### [Supplied material]
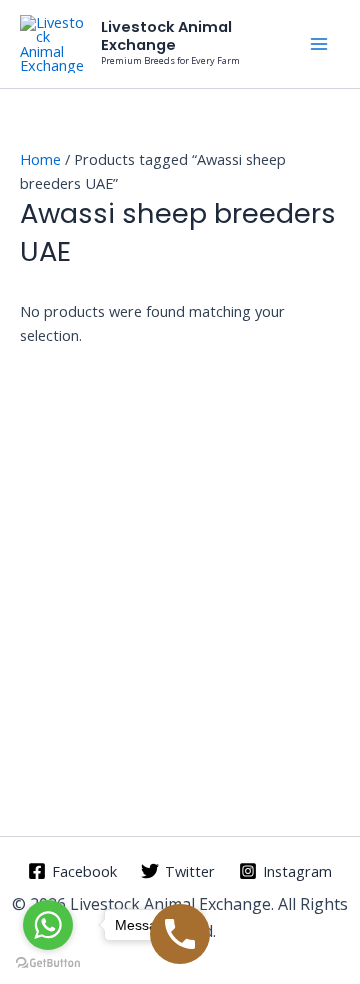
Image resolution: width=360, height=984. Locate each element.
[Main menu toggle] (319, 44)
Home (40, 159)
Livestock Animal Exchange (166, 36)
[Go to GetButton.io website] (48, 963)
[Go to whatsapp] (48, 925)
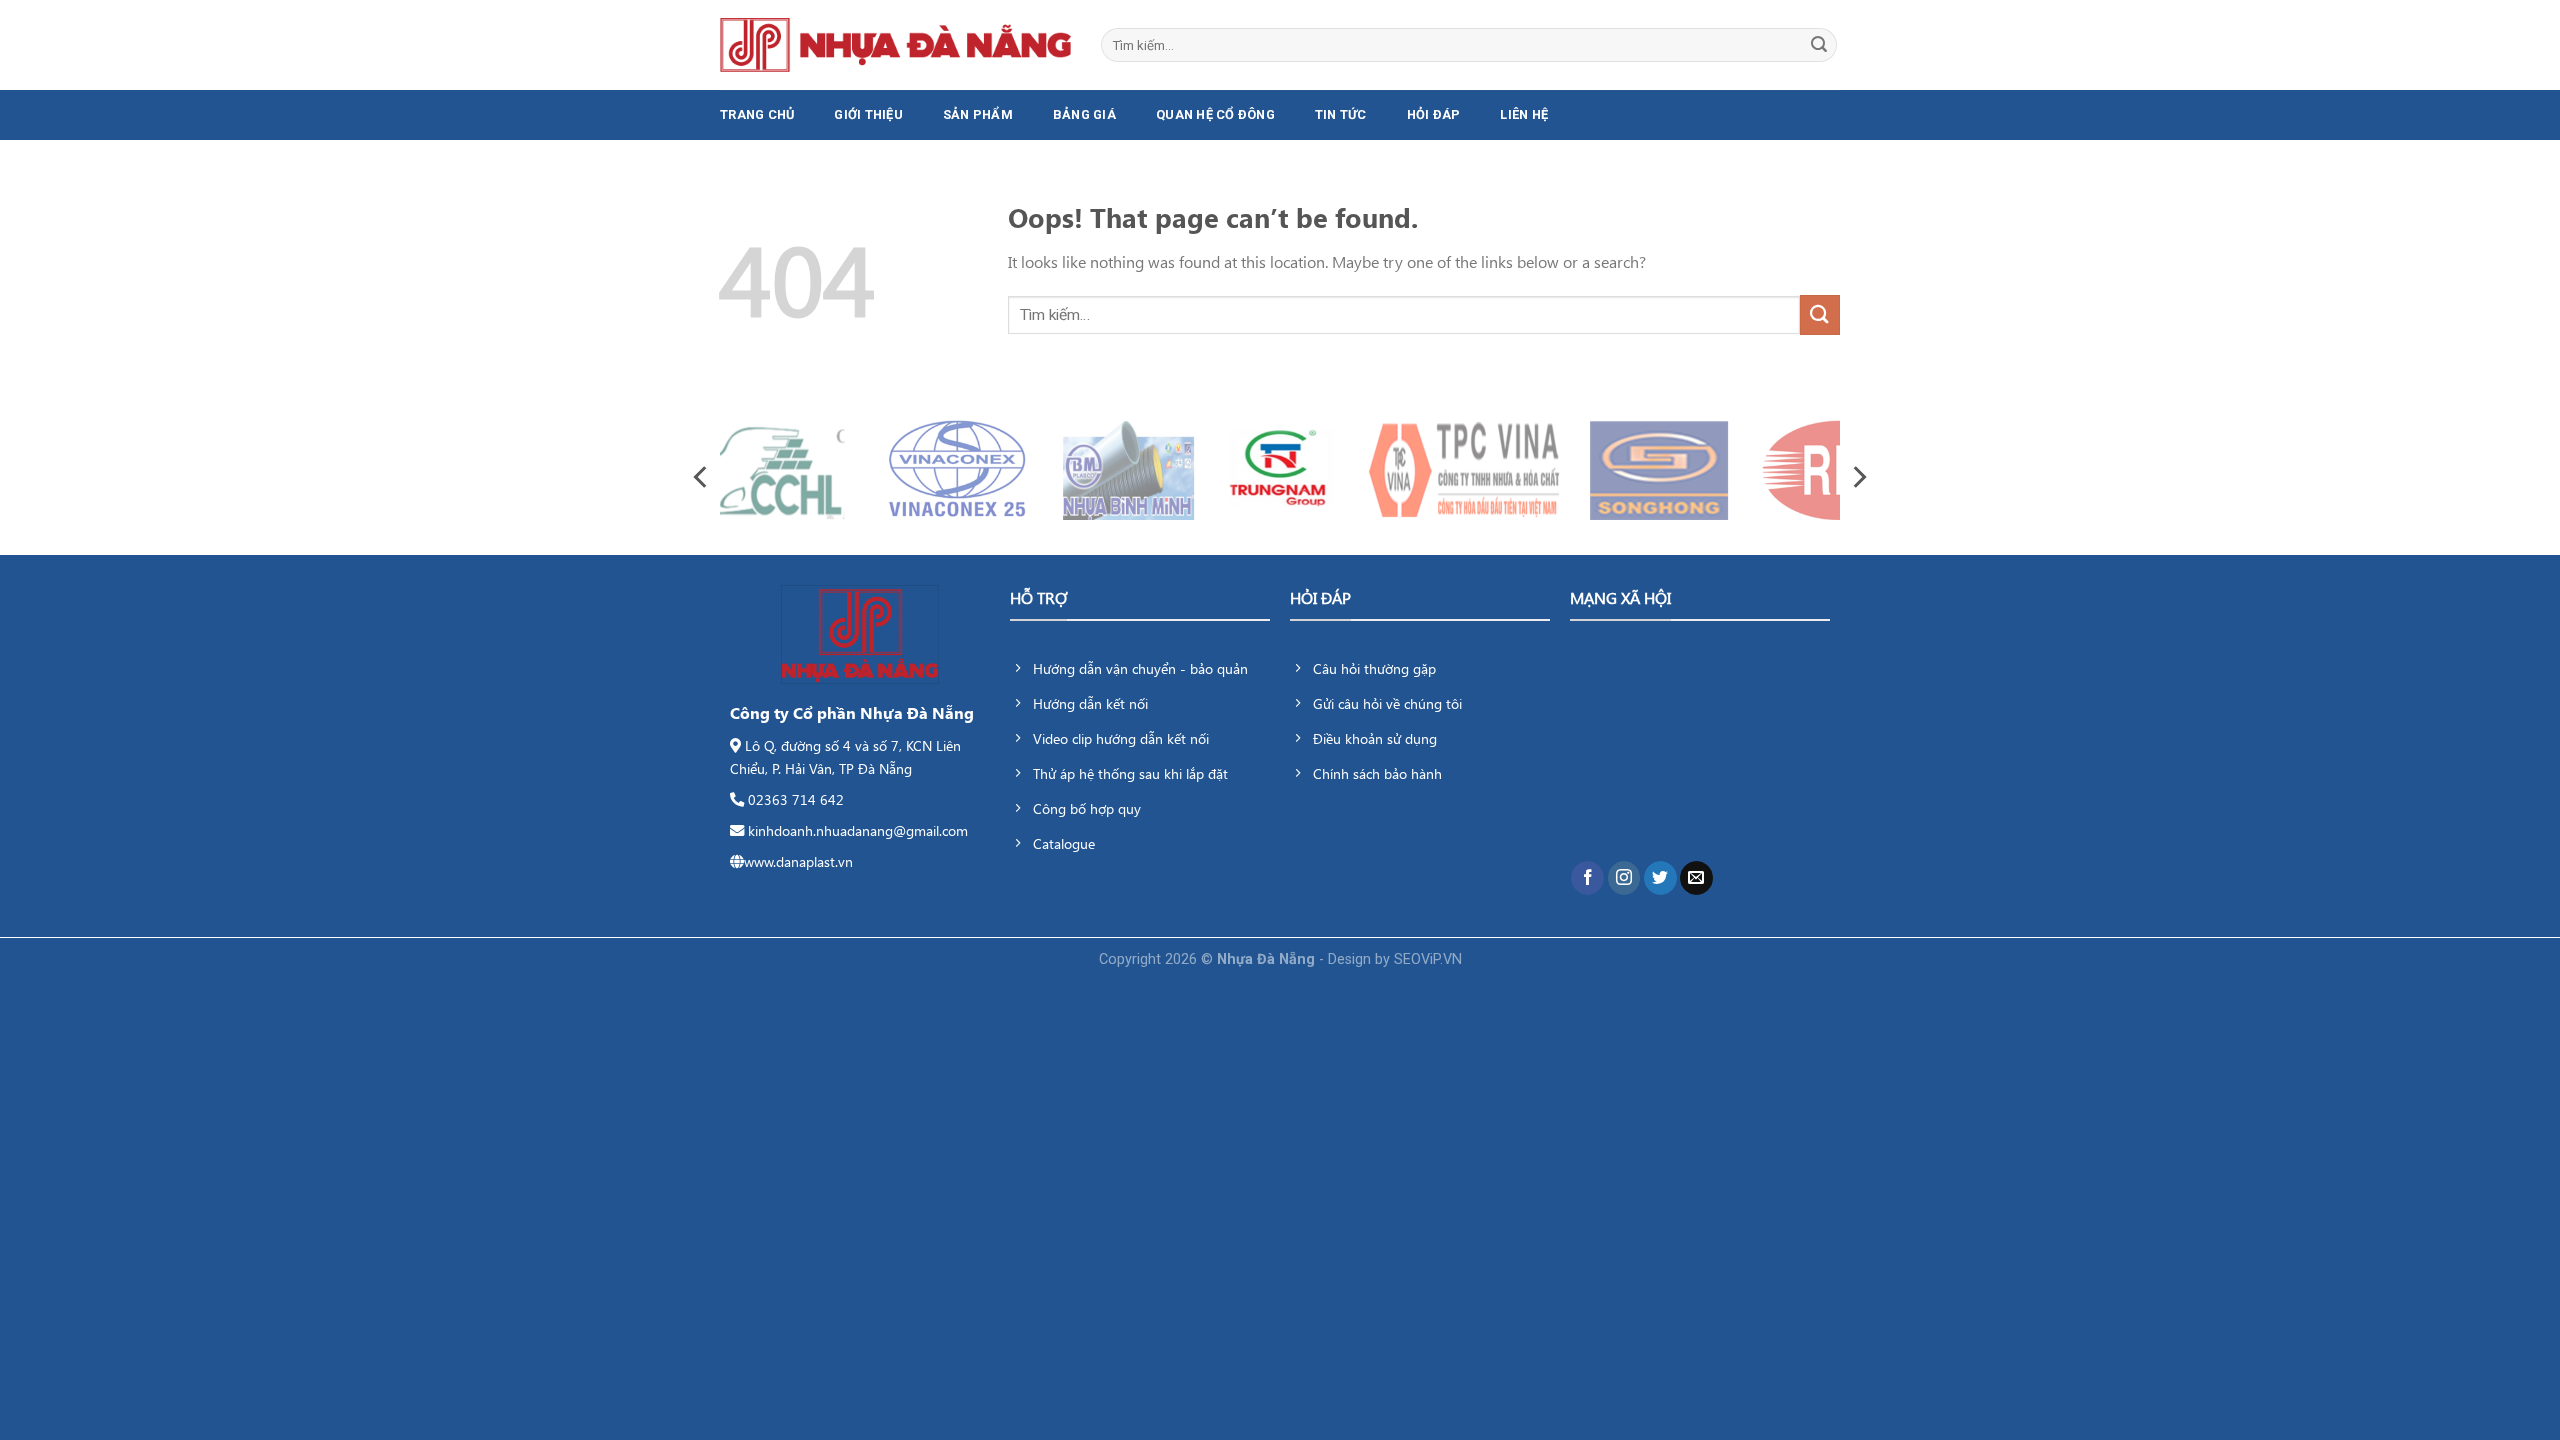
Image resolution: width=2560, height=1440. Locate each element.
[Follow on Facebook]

* * *

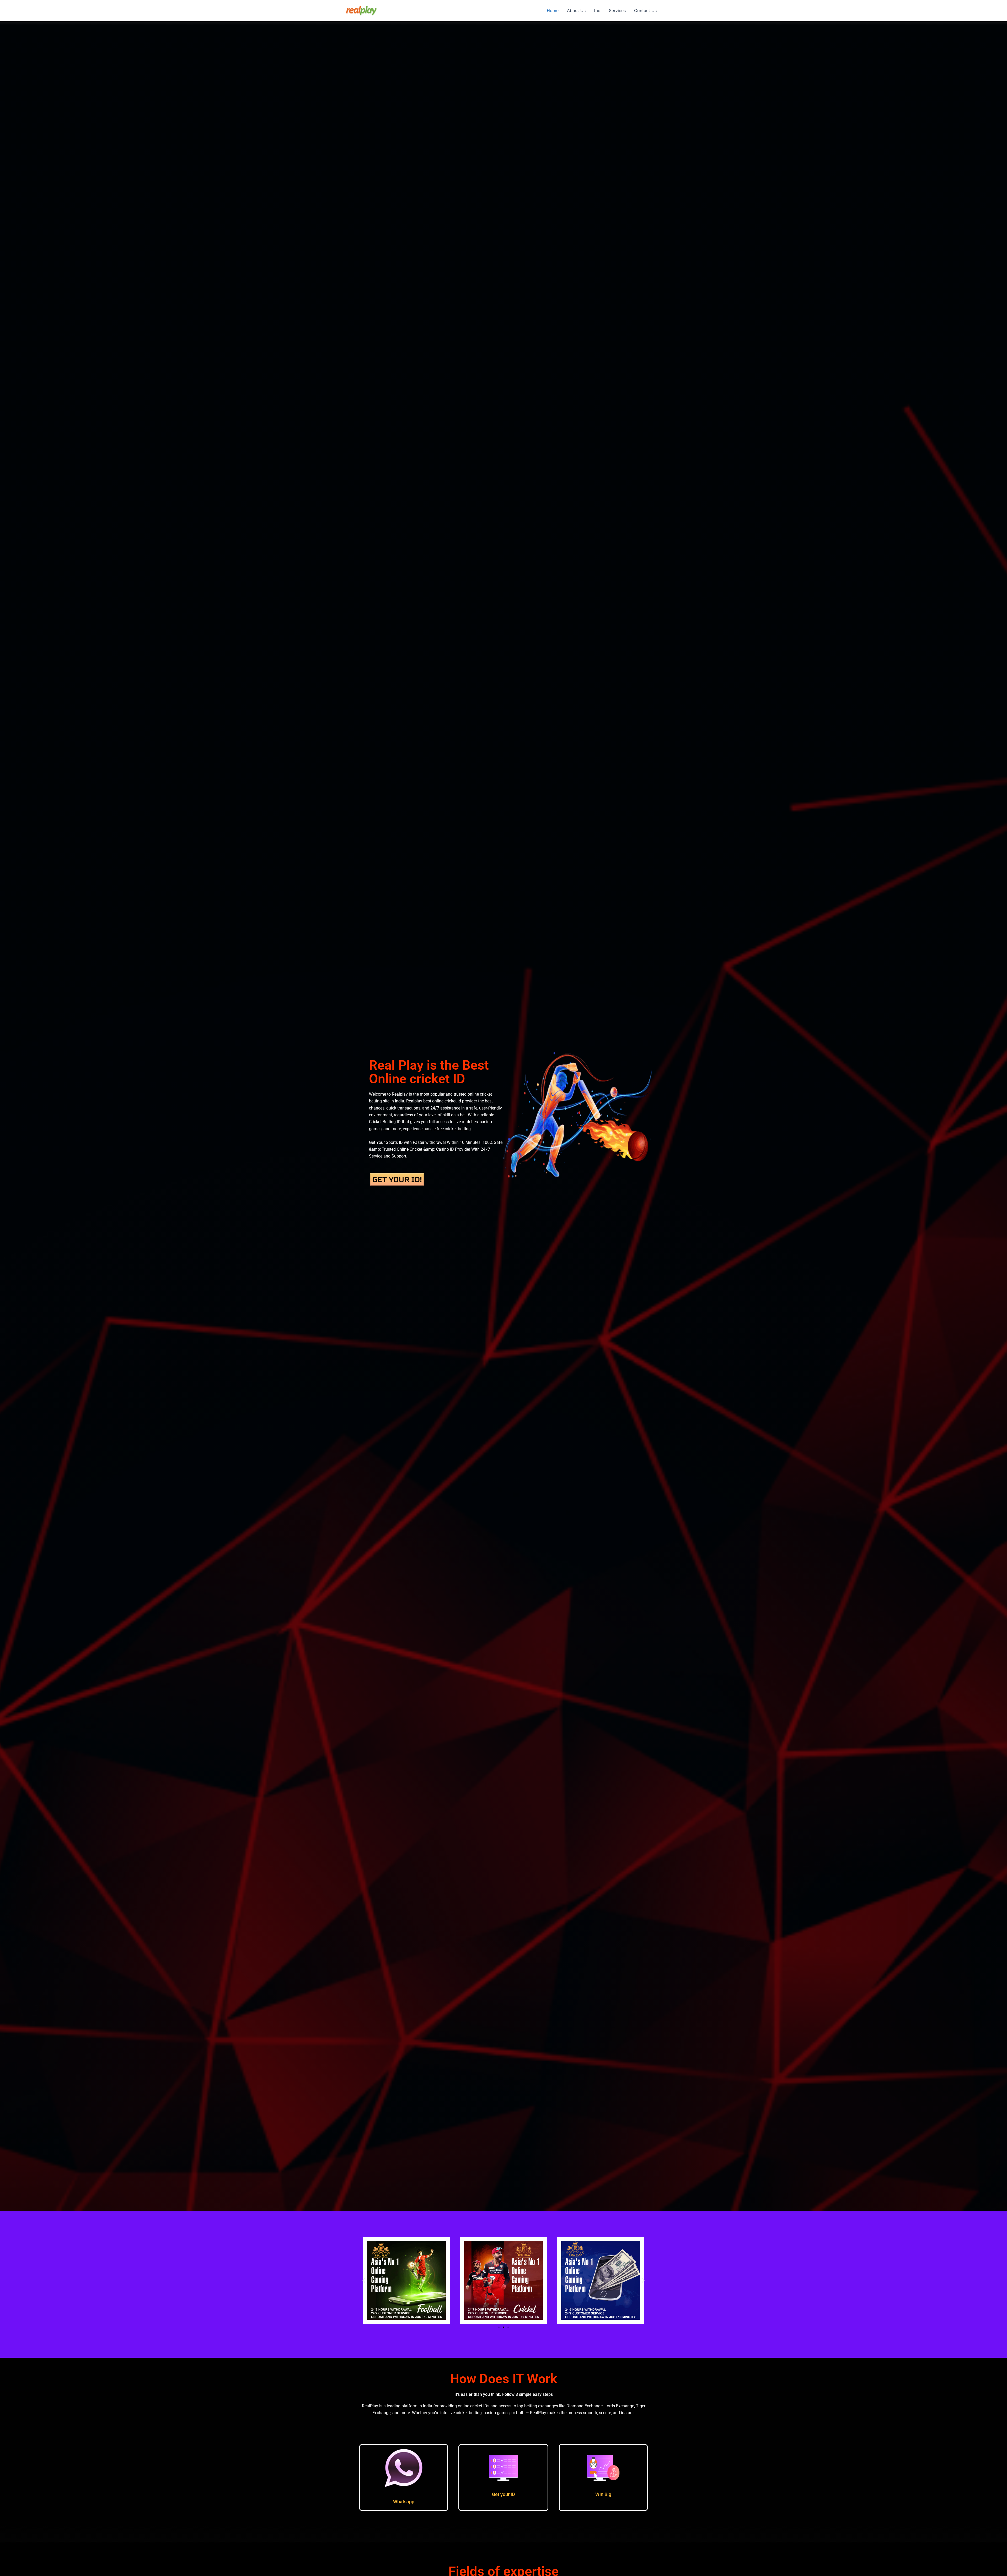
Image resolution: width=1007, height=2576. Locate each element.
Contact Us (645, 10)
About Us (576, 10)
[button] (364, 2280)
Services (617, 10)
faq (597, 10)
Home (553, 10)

### [Exercise aim]
Write out exactly the lines above between the one with "[Main menu toggle] (319, 44)" and the one with "[Follow on Facebook]", inclusive, with pictures left out.

### [Answer]
[Main menu toggle] (319, 44)
Home (40, 159)
Livestock Animal Exchange (166, 36)
[Go to GetButton.io website] (48, 963)
[Go to whatsapp] (48, 925)
Image resolution: width=2560, height=1440. Locate each element.
[Follow on Facebook]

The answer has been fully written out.